Le moins que l’on puisse dire, c’est que l’intervention de Nathalie Yamb au sommet Russie-Afrique qui s’est tenu les 23 et 24 octobre à Sotchi aura fait sensation. Sputnik s’est entretenu avec la conseillère exécutive de Mamadou Koulibaly, candidat à la présidentielle ivoirienne de 2020, qui rêve d’une Afrique véritablement libre et prospère.
«Force est de constater qu’après l’esclavage, la colonisation, les pseudo-indépendances, on ne nous a reconnu que le droit d’être libres, mais seulement au sein de l’enclos français. L’Afrique francophone est encore, en octobre 2019, sous le contrôle de la France.»
C’est ce que n’a pas hésité à marteler, entre autres, Nathalie Yamb lors d’un discours prononcé lors du sommet Russie-Afrique où étaient réunis, les 23 et 24 octobre derniers, une quarantaine de chefs d’État africains.
Très vite, des centaines d’internautes de par le monde ont salué le «courage» d’une Africaine en qui ils voient désormais un porte-étendard d’un continent en quête d’affirmation de soi et de liberté.
Un triomphe auquel Nathalie Yamb, conseillère exécutive de Mamadou Koulibaly, candidat investi par le parti Liberté et démocratie pour la République (LIDER) pour la présidentielle ivoirienne de 2020, était loin de s’attendre.

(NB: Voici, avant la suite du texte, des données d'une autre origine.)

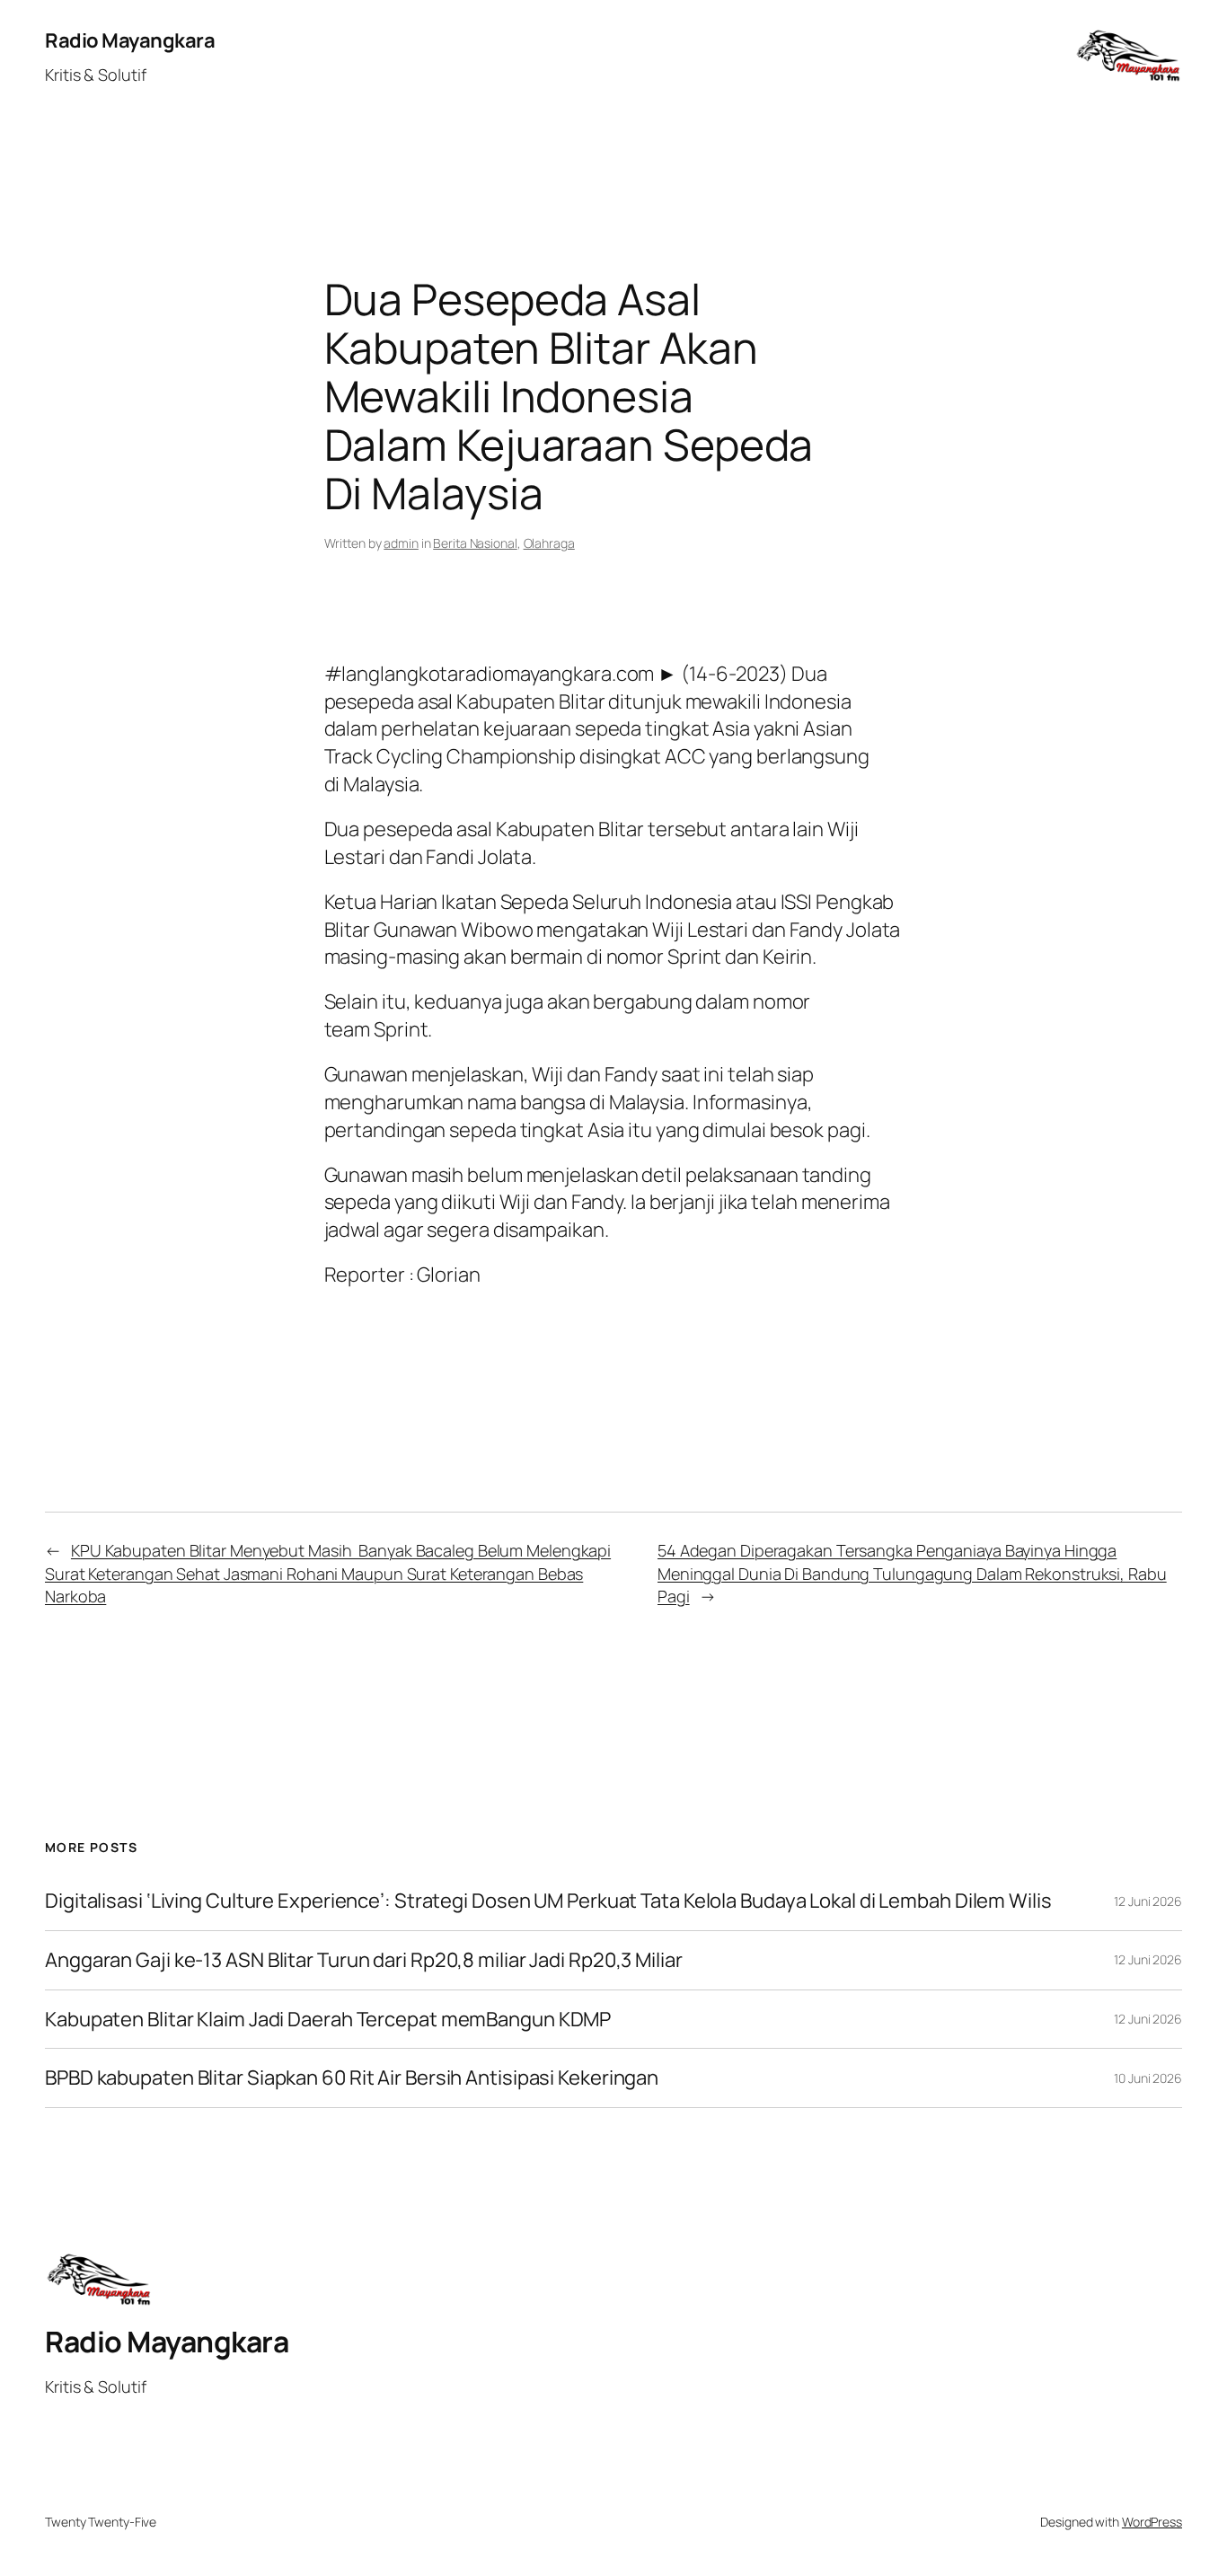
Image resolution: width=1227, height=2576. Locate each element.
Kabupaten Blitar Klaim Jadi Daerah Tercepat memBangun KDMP (328, 2019)
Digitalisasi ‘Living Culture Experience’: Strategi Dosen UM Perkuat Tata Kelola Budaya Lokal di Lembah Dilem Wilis (548, 1901)
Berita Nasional (475, 542)
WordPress (1152, 2521)
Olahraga (549, 542)
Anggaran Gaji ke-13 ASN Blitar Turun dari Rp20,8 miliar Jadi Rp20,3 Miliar (364, 1960)
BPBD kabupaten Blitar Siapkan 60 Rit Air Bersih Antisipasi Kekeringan (351, 2078)
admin (401, 542)
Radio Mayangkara (130, 40)
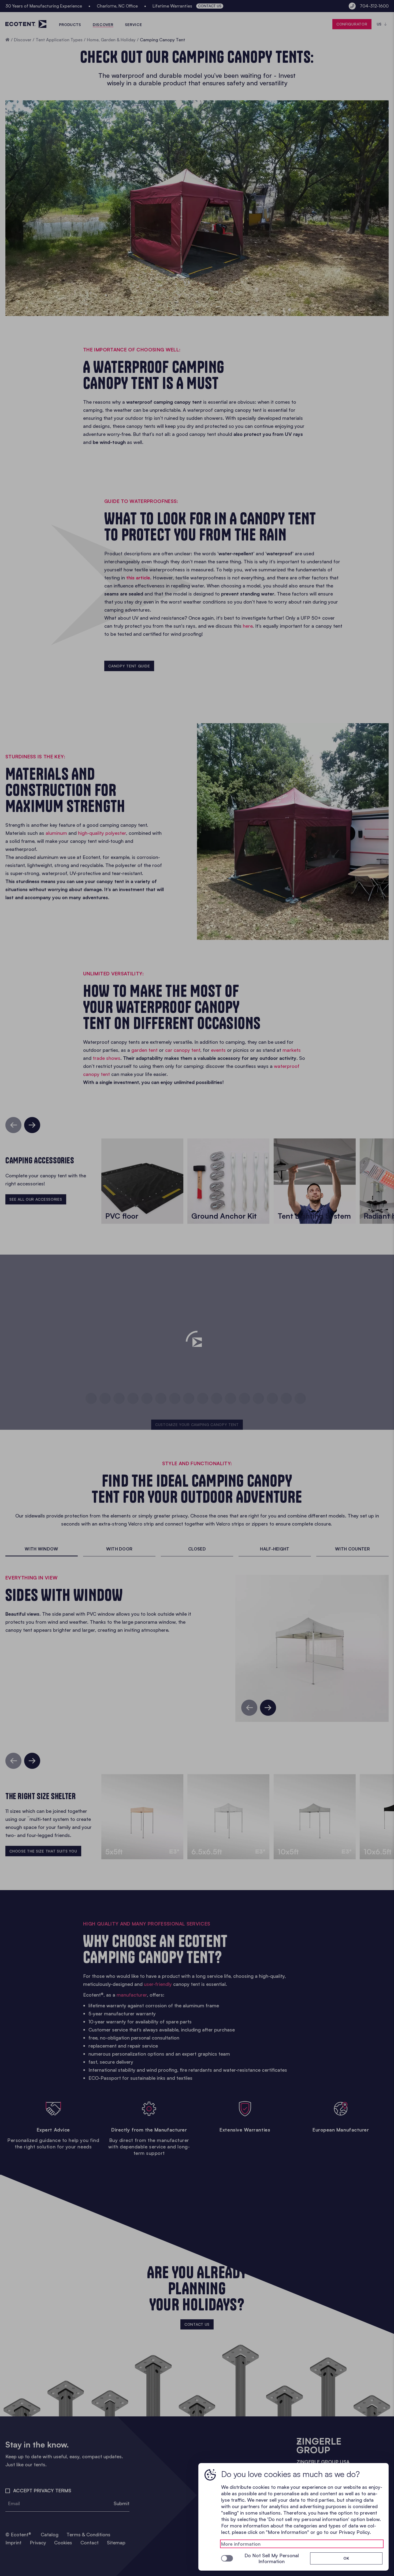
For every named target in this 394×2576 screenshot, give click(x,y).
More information (241, 2544)
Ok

En exclusivité pour Sputnik, la femme politique de 50 ans a accepté de revenir sur des points clés de sa prise de parole à Sotchi – comme le franc CFA et les accords de défense entre la France et certains pays africains, mais aussi sur la vie politique en Côte d’Ivoire.
Sputnik: Comment se fait-il que vous ayez été conviée à prendre la parole au sommet Russie-Afrique?
Nathalie Yamb: «L’année dernière, l’Association pour la recherche libre et la coopération internationale (AFRIC) avait invité le professeur Mamadou Koulibaly à une conférence à Madagascar. L’association m’a par la suite conviée à participer à un séminaire de prospective sur l’Afrique à Berlin. Ce que je leur ai présenté à Berlin leur a plu, ils m’ont alors proposé de prendre part au sommet. Je trouve les autorités russes totalement décomplexées: elles n’ont pas hésité à inviter des opposants, en l’occurrence le professeur et moi, et elles m’ont même offert une tribune.
Il y aura le sommet France-Afrique en juin 2020. Je ne sais pas si le Président Emmanuel Macron, qui s’est pourtant dit ouvert à une réforme du franc CFA, pourrait m’inviter ou le professeur Mamadou Koulibaly pour discuter du sujet.
Au passage, nous avons constaté que la page Facebook d’AFRIC a été désactivée le 29 octobre dernier par le réseau social, sans aucune explication.»
Sputnik: Vous attendiez-vous à ce que votre discours ait un tel retentissement en Afrique?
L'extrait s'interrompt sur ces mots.